L’inaugurazione di un nuovo edificio, o la riqualifica di uno storico, costituisce sempre un momento importante nella storia di una città perché portatore di valori storici, artistici, culturali e di riconoscimento per un’intera città e per gli abitanti che ne fanno parte.
Ci risulta essere ancora più vero se si considerano la volumetria dell’ex-Palace, il ruolo che ha avuto nella vita cittadina con le sue tormentate vicende, ma anche la rappresentatività che esso avrà nell’immagine della Lugano dei prossimi decenni.
Questa inaugurazione anticipa infatti di pochi mesi l’apertura ufficiale dell’adiacente centro culturale LAC, insieme al quale propone una nuova visione non solo del lungolago ma dell’intera struttura urbana della città.
La piazza con i suoi edifici pubblici e privati diventa adesso una vera e propria porta d’ingresso al centro storico. Il dualismo del nuovo complesso, pur costituendo un insieme unico, si esprime nel LAC che crea un collegamento con la parte moderna della città affacciata sul golfo, mentre il Palace e la chiesa di S. Maria degli Angioli sono i primi edifici che introducono alla storica via Nassa.

▶ _ESTRATTO DEL DATASET_:

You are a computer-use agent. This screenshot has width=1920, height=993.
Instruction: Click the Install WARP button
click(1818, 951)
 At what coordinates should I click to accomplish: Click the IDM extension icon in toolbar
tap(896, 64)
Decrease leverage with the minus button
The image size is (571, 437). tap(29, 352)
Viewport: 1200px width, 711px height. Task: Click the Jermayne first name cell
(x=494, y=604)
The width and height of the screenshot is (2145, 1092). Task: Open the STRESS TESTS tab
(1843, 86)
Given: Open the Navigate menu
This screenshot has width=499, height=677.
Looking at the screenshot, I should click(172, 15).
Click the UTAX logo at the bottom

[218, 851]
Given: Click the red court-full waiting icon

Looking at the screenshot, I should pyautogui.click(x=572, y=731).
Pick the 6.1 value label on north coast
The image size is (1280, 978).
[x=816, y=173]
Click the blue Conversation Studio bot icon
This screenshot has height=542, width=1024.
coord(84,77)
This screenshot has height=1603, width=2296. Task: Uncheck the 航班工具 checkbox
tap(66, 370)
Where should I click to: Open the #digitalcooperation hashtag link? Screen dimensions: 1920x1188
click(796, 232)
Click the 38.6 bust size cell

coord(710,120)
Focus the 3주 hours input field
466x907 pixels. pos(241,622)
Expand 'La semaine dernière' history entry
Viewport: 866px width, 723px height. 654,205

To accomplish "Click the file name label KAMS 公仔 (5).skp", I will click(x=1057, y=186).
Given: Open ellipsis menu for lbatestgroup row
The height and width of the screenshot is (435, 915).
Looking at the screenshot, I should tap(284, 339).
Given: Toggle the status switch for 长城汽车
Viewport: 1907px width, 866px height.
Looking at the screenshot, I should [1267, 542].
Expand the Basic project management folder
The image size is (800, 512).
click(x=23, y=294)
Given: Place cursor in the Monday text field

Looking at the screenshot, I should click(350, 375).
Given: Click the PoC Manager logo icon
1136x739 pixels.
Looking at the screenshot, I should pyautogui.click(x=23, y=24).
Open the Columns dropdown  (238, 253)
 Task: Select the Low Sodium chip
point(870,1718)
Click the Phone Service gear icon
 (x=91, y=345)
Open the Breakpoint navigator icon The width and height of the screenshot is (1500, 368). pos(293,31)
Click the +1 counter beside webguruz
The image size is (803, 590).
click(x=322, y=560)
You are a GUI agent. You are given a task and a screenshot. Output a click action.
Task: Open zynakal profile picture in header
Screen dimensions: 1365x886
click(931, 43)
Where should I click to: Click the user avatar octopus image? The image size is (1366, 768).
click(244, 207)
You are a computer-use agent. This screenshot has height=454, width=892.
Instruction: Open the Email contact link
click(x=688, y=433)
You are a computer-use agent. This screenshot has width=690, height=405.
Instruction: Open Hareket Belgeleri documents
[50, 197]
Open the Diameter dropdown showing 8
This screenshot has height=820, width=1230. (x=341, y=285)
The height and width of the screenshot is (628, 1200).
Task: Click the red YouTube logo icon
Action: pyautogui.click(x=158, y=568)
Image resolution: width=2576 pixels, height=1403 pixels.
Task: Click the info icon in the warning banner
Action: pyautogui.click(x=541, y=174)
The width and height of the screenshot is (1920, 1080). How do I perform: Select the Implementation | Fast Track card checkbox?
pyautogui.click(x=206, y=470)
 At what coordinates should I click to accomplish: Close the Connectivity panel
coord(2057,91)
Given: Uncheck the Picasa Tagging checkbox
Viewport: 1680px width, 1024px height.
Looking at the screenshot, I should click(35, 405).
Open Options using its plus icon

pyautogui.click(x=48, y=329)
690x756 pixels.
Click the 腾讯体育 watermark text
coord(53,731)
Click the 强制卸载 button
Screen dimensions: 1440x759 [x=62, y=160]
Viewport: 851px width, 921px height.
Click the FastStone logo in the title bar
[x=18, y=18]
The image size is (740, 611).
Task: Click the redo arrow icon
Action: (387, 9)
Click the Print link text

▶ _ESERCIZI PROPOSTI_:
1. Spiega perché, secondo il brano sull'ex-Palace di Lugano, la sua inaugurazione ha un'importanza ancora maggiore di quella di un edificio qualsiasi.
2. Riprendi il brano sull'ex-Palace di Lugano e proseguilo dopo la sua ultima frase.

▶ _SOLUZIONI_:
1. Contano in più la volumetria dell'ex-Palace e il ruolo che ha avuto nella vita cittadina con le sue tormentate vicende. Conta anche la rappresentatività che avrà nell'immagine della Lugano dei prossimi decenni.

2.
Con la realizzazione della Residenza Palace oggi siamo di fronte ad una costruzione totalmente nuova che tuttavia rispetta il vincolo, confermato anche da una votazione popolare, rappresentato dal mantenimento delle facciate storiche (facciata est verso lago e facciata sud che si estendeva verso il parco preesistente). L’intervento inteso come restauro è dunque circoscritto alle sole facciate che rappresentano una vera e propria quinta teatrale attraverso la quale entra in scena l’architettura contemporanea.
Il riutilizzo delle facciate nel segno progettuale dell’intero complesso è stato dunque quello di far convivere due realtà temporali contrapposte e ben distinte. La ricerca di questo non facile equilibrio non ha compromesso in alcun modo la chiave di lettura delle singole stratificazioni dell’edificio e dell’intero complesso.
Al contrario, il progetto riafferma l’esperienza originaria ma alla luce della nuova architettura e dei nuovi materiali, a cominciare dall’utilizzo dei rivestimenti in metallo previsti per le facciate nord e ovest. Abbiamo volutamente scelto di rifuggire da ogni falsa emulazione dell’antico per aggiungere alla storia dell’edificio un nuovo capitolo dedicato alla contemporaneità.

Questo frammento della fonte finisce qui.